#### Record excerpts
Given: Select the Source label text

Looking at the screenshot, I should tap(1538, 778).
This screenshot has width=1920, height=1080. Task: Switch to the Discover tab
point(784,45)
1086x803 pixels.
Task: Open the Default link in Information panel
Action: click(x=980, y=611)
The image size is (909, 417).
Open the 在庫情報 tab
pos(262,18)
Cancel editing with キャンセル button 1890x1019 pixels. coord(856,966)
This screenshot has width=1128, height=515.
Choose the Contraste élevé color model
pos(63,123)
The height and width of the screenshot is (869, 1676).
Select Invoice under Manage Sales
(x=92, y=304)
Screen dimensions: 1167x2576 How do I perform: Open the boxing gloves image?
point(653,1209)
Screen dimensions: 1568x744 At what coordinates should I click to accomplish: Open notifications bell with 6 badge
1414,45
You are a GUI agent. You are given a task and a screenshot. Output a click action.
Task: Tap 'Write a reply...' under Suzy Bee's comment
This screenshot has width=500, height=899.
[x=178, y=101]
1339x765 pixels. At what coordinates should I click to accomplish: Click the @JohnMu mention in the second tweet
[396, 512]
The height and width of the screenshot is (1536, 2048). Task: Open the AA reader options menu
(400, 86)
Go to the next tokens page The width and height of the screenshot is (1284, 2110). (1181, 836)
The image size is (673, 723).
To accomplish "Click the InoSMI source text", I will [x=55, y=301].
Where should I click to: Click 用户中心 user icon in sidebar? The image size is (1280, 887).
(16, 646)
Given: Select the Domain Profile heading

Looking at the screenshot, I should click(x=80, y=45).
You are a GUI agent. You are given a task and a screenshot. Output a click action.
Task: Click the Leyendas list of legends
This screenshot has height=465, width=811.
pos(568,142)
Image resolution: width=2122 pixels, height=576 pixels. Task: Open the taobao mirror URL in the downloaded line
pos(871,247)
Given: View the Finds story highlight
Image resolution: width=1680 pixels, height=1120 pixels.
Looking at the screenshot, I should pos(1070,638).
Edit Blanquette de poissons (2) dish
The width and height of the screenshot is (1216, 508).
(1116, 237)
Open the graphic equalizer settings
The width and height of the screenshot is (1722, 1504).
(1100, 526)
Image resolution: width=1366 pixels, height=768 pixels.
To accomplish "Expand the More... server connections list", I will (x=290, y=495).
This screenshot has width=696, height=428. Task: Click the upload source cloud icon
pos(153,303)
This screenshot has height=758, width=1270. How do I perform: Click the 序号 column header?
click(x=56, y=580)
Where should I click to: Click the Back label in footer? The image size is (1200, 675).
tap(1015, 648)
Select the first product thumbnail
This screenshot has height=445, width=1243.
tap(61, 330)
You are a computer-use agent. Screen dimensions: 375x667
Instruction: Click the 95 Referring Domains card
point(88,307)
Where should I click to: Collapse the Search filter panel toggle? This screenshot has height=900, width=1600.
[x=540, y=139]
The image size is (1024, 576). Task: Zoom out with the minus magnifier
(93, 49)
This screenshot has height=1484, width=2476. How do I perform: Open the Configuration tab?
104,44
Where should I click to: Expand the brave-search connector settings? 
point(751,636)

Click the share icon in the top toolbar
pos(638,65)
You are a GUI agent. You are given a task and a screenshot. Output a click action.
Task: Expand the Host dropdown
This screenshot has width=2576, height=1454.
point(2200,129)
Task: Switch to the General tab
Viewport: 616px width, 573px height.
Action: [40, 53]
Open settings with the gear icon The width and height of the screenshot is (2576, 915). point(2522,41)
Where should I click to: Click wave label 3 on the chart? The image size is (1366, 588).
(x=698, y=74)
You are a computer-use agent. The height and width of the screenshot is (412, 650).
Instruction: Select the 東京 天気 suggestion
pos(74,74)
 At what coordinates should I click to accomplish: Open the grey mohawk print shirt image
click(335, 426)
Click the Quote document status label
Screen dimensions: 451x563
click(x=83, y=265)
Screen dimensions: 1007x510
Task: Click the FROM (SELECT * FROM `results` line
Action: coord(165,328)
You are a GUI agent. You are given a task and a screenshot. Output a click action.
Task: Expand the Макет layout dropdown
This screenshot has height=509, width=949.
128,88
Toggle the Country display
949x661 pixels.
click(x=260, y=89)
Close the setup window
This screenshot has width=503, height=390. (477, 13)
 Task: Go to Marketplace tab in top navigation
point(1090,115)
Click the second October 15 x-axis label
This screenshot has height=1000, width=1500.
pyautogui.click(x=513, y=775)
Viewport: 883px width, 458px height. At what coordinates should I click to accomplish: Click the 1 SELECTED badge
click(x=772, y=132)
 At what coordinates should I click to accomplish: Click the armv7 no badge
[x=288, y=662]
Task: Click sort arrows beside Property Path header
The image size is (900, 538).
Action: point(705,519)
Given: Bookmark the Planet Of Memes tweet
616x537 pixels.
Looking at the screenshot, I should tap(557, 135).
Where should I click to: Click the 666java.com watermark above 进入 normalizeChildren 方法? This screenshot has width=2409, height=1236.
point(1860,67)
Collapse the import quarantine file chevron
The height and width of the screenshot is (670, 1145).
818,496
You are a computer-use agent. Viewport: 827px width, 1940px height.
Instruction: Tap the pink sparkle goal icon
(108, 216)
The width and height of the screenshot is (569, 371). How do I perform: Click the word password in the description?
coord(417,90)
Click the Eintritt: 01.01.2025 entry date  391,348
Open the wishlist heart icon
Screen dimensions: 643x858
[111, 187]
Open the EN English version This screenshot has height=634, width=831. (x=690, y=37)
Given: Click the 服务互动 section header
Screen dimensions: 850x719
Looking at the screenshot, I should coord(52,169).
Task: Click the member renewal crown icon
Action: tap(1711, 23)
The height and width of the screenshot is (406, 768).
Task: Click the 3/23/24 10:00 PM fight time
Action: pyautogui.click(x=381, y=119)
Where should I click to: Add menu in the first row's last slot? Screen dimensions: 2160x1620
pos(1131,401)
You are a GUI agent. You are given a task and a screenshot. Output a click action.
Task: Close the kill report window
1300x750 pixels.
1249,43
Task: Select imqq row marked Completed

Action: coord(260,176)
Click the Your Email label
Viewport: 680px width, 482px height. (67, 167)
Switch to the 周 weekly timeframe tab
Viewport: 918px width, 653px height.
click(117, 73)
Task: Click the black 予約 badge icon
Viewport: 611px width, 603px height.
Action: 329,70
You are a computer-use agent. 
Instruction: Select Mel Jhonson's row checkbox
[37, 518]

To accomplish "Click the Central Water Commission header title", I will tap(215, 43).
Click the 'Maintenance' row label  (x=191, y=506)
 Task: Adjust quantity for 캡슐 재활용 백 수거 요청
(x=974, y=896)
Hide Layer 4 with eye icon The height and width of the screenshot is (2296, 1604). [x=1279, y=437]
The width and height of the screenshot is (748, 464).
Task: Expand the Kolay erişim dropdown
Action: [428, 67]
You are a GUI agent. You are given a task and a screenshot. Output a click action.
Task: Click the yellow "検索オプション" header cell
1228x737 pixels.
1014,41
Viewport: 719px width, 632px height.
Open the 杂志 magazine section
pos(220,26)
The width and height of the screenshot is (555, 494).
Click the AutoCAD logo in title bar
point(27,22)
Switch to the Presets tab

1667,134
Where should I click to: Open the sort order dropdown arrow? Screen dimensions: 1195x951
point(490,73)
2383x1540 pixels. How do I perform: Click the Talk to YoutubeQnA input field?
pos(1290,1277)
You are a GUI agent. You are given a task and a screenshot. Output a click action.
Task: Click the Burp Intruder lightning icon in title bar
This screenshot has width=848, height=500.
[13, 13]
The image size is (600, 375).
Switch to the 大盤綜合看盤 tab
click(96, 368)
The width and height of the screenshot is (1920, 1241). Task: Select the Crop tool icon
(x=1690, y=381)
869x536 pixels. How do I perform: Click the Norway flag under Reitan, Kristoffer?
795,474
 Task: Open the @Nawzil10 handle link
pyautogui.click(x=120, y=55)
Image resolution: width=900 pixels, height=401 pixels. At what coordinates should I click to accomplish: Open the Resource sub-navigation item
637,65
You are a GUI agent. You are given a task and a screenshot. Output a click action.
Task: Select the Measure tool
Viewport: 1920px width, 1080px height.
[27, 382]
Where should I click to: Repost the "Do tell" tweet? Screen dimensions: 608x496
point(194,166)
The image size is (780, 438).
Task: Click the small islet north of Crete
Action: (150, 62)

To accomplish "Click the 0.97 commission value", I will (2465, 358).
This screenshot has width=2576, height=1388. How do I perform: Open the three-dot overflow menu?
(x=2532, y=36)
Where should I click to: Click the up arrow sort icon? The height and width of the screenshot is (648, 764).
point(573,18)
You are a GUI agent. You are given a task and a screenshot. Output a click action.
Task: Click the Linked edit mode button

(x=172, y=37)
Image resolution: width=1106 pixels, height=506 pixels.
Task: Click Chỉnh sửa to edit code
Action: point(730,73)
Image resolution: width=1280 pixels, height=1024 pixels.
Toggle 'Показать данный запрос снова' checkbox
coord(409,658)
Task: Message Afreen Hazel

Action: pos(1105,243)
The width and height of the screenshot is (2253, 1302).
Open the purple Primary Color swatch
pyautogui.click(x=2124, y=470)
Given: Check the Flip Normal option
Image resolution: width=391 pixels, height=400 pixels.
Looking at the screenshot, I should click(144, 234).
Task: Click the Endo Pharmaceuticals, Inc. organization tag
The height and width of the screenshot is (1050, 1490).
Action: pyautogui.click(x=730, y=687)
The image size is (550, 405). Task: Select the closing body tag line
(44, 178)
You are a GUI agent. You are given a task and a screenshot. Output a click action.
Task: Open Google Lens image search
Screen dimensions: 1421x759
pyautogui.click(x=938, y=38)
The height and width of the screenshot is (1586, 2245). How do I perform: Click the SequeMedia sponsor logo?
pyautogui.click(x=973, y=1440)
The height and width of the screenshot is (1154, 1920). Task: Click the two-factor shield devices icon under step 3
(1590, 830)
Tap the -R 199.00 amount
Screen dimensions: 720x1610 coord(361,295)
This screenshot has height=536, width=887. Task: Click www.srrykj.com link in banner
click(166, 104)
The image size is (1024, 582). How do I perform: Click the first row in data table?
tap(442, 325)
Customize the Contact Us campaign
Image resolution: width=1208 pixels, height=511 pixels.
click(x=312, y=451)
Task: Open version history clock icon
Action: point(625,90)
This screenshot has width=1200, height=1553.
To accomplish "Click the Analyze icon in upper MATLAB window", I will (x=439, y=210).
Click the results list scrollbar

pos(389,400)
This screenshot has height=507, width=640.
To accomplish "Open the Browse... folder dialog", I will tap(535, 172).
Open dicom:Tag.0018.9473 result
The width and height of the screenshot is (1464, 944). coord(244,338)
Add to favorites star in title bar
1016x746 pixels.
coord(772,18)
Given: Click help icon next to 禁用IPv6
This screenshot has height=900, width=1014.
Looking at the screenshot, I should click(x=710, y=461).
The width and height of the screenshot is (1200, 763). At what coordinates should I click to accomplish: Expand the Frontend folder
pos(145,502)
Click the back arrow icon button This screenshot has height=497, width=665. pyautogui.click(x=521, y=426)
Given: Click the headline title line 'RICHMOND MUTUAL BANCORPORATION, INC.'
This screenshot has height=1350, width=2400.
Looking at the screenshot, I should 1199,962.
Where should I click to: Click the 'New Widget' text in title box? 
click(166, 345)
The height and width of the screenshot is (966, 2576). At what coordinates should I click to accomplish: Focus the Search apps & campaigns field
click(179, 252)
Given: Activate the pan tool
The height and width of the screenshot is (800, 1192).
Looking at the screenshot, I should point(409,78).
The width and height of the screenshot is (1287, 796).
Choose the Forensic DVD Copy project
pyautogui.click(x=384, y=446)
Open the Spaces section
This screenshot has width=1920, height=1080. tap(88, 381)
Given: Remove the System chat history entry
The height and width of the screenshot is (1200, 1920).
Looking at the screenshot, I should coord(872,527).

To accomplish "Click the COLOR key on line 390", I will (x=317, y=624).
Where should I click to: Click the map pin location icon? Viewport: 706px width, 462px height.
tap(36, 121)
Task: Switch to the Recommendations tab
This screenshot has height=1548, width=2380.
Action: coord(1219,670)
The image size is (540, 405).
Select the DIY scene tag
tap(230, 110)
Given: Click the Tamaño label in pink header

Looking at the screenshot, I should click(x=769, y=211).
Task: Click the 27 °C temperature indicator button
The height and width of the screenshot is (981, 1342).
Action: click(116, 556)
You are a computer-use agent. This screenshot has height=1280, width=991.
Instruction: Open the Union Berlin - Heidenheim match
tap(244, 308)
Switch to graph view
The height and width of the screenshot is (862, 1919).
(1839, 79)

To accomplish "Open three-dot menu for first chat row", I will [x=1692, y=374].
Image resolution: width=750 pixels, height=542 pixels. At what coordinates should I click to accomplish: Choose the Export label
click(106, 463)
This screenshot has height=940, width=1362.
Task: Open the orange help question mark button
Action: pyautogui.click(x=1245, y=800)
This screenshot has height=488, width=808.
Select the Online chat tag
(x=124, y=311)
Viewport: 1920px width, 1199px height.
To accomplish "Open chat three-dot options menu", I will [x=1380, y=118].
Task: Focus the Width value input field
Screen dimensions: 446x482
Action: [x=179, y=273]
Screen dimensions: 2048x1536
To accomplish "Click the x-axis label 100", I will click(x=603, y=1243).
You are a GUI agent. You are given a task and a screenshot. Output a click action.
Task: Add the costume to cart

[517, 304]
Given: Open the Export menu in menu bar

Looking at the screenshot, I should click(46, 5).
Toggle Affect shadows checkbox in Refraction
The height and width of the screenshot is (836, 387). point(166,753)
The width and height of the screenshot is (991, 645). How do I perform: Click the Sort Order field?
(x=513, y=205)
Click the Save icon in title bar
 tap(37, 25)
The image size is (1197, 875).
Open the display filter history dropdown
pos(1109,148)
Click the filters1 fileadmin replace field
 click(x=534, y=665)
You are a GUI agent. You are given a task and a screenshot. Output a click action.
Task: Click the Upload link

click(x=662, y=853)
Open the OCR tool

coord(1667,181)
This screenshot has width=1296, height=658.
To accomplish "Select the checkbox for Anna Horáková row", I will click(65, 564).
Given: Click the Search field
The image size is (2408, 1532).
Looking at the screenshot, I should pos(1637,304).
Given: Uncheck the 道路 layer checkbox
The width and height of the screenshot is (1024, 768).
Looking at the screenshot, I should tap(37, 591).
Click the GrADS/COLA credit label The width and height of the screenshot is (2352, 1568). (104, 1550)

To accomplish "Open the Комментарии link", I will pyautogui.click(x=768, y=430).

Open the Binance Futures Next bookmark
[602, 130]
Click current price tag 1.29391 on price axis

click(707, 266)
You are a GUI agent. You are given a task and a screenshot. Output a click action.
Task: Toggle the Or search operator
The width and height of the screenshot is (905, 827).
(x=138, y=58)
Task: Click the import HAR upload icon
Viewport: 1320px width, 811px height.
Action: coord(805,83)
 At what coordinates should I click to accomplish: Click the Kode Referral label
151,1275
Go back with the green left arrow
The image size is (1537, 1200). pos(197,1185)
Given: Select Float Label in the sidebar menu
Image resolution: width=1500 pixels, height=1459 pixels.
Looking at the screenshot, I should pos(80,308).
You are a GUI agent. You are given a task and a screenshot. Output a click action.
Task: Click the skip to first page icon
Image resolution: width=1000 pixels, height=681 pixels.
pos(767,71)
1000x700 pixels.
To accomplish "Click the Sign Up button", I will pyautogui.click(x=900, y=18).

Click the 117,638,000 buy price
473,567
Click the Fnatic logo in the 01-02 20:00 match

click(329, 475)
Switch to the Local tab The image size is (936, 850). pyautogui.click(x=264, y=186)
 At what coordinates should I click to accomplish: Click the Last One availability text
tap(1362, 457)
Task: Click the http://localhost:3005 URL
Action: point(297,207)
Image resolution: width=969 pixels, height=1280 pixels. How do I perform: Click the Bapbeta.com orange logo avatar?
########
Short exercise ▸ Lay out the lines from the one with "Click the Save icon in title bar" up to and including the one with "will click(65, 564)." as a numbered list, leaving out blank lines.

Written solution ▸
1. Click the Save icon in title bar
2.  tap(37, 25)
3. The image size is (1197, 875).
4. Open the display filter history dropdown
5. pos(1109,148)
6. Click the filters1 fileadmin replace field
7.  click(x=534, y=665)
8. You are a GUI agent. You are given a task and a screenshot. Output a click action.
9. Task: Click the Upload link
10. click(x=662, y=853)
11. Open the OCR tool
12. coord(1667,181)
13. This screenshot has width=1296, height=658.
14. To accomplish "Select the checkbox for Anna Horáková row", I will click(65, 564).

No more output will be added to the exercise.